▸ Try it: A single number is the answer: the count of lines in the listing below that contain "agent".

====== Exercise material

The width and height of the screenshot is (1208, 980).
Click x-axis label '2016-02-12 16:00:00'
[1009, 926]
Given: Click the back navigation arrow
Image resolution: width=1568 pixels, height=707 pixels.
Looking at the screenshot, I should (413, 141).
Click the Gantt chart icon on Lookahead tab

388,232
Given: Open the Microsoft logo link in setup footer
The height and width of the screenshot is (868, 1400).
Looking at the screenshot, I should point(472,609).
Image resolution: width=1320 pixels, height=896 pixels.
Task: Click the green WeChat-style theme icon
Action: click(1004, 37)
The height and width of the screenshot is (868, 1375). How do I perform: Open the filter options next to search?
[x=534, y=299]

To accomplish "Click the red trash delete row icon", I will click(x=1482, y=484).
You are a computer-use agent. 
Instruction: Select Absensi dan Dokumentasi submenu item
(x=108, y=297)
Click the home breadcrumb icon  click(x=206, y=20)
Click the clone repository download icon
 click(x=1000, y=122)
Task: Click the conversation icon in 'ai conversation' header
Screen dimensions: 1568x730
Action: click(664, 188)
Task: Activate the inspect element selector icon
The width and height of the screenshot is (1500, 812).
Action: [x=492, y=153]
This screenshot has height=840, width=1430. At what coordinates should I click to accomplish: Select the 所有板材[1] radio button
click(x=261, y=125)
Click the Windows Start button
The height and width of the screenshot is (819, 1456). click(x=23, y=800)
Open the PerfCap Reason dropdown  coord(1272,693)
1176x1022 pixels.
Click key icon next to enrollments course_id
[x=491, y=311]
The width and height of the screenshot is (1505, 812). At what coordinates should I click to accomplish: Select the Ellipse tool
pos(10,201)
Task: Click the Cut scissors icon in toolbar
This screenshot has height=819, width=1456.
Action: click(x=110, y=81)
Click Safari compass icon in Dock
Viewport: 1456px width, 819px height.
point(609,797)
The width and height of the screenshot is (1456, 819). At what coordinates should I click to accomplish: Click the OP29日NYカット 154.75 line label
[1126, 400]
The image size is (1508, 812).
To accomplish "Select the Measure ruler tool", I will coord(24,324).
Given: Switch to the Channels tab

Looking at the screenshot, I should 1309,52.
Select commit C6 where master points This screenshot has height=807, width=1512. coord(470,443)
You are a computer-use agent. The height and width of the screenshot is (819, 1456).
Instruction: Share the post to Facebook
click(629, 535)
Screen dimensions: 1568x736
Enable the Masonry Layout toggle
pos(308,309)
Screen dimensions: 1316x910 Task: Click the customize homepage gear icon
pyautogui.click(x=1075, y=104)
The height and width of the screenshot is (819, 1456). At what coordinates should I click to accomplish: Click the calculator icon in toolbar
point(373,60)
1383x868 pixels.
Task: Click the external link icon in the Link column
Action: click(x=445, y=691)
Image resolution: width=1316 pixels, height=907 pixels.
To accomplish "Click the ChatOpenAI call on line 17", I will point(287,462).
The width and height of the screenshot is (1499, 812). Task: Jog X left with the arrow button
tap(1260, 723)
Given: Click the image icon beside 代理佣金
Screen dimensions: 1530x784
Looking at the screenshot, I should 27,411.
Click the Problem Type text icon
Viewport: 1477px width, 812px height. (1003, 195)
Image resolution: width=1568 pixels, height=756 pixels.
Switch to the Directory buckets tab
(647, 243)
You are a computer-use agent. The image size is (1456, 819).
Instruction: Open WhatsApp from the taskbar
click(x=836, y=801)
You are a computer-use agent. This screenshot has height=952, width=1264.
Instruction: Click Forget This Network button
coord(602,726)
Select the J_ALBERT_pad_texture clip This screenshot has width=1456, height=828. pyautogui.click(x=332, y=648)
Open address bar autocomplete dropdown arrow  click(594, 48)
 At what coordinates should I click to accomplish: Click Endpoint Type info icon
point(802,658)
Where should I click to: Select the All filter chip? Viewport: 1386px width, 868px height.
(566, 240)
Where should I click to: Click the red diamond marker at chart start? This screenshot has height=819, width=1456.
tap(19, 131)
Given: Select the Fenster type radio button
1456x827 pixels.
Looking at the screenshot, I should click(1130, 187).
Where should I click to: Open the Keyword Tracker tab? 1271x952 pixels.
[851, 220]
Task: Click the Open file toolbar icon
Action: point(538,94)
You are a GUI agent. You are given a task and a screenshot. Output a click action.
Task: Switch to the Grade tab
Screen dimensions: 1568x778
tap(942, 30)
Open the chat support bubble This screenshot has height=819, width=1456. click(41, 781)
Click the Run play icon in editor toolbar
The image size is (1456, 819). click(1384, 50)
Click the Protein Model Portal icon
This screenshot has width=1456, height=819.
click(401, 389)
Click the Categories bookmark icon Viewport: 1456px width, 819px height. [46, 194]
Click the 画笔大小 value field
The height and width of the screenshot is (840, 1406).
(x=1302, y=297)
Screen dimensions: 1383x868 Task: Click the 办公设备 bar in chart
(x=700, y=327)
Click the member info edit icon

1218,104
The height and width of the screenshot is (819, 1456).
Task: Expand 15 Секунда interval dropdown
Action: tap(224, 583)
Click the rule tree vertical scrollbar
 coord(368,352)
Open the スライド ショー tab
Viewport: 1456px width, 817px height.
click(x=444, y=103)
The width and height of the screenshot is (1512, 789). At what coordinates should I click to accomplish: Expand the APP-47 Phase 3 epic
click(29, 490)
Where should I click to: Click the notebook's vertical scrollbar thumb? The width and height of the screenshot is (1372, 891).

============

▸ Answer for this exercise: 5